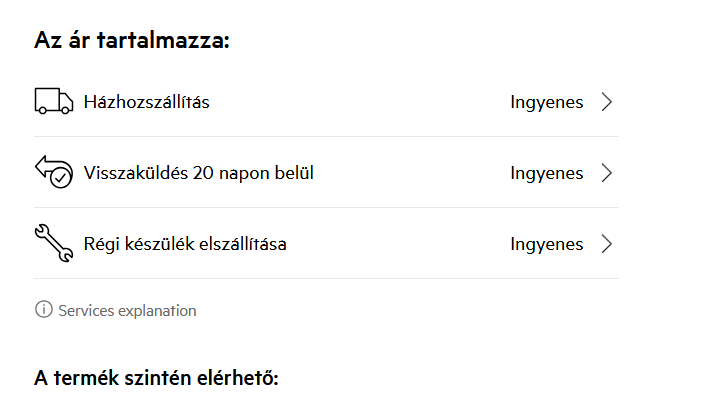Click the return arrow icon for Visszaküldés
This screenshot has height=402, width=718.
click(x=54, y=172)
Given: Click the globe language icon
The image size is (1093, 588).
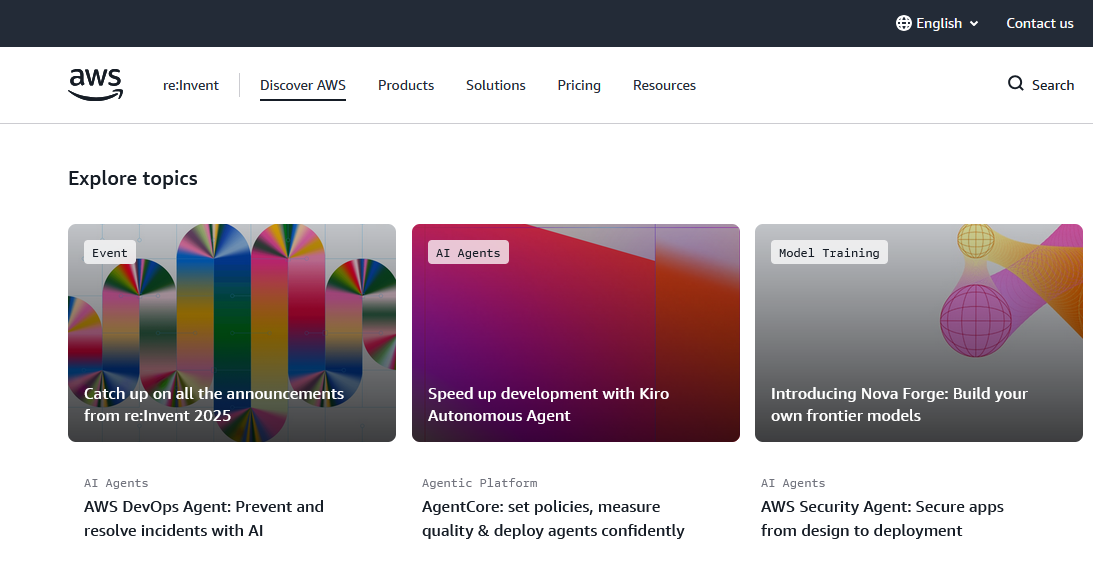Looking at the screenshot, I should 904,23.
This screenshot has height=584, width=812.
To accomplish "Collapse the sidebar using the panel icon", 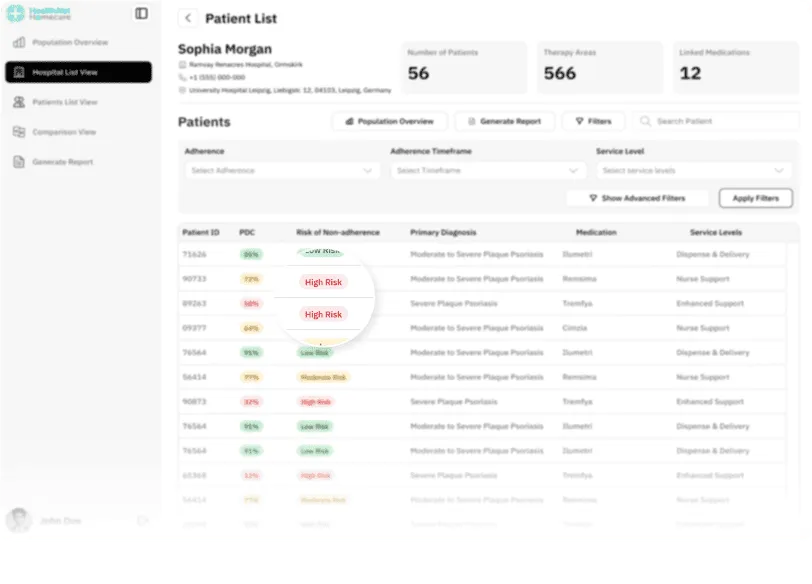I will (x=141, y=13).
--*--
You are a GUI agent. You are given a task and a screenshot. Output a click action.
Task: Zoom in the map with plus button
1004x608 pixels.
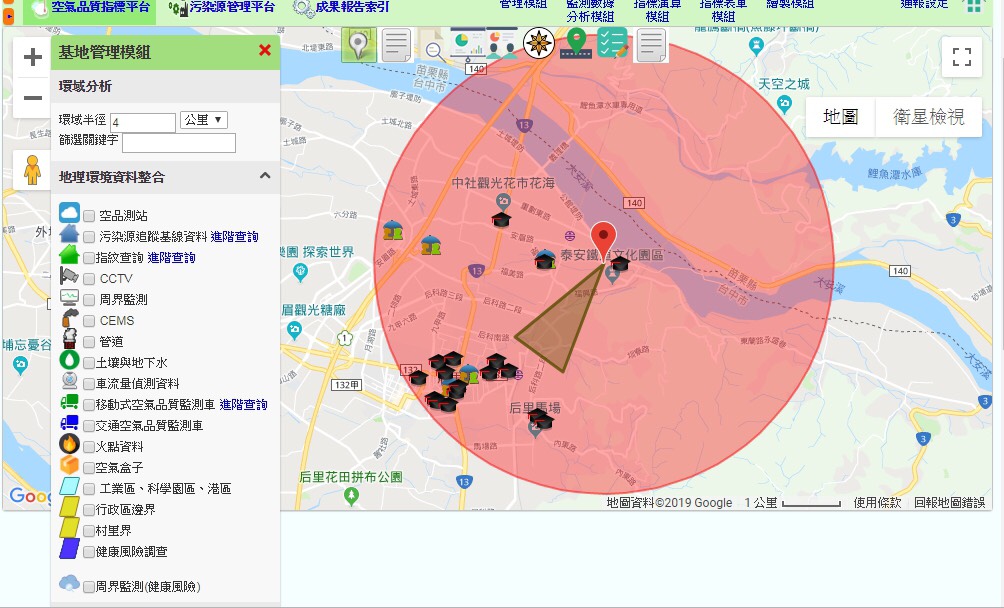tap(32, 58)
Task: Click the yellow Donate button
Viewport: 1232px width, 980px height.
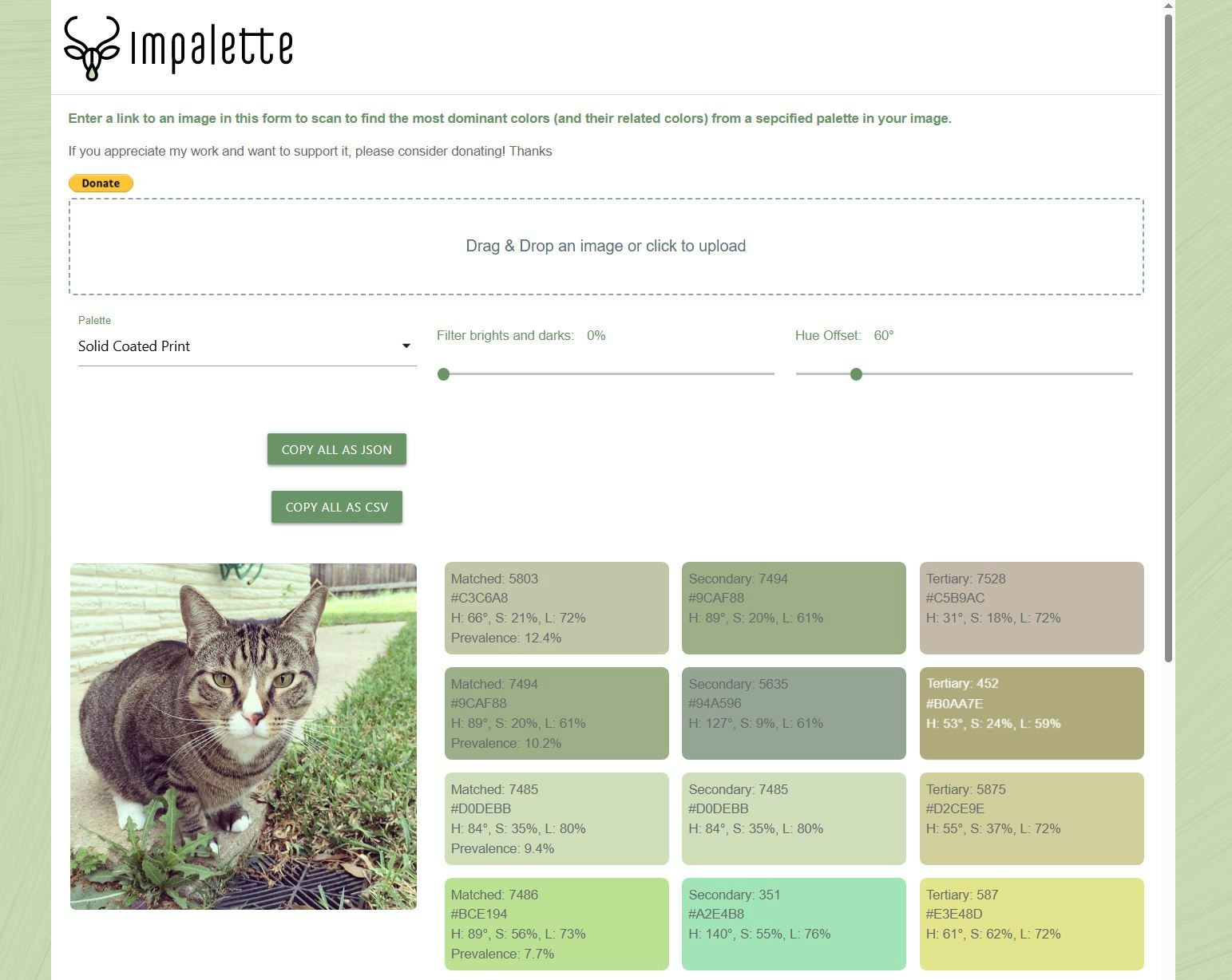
--*--
→ Given instruction: Can you rewrite the lines from the one containing "Task: Click the yellow Donate button" through the one containing "Viewport: 1232px width, 980px height." as a numbered list, leaving out any blank lines?

→ Solved exercise:
1. Task: Click the yellow Donate button
2. Viewport: 1232px width, 980px height.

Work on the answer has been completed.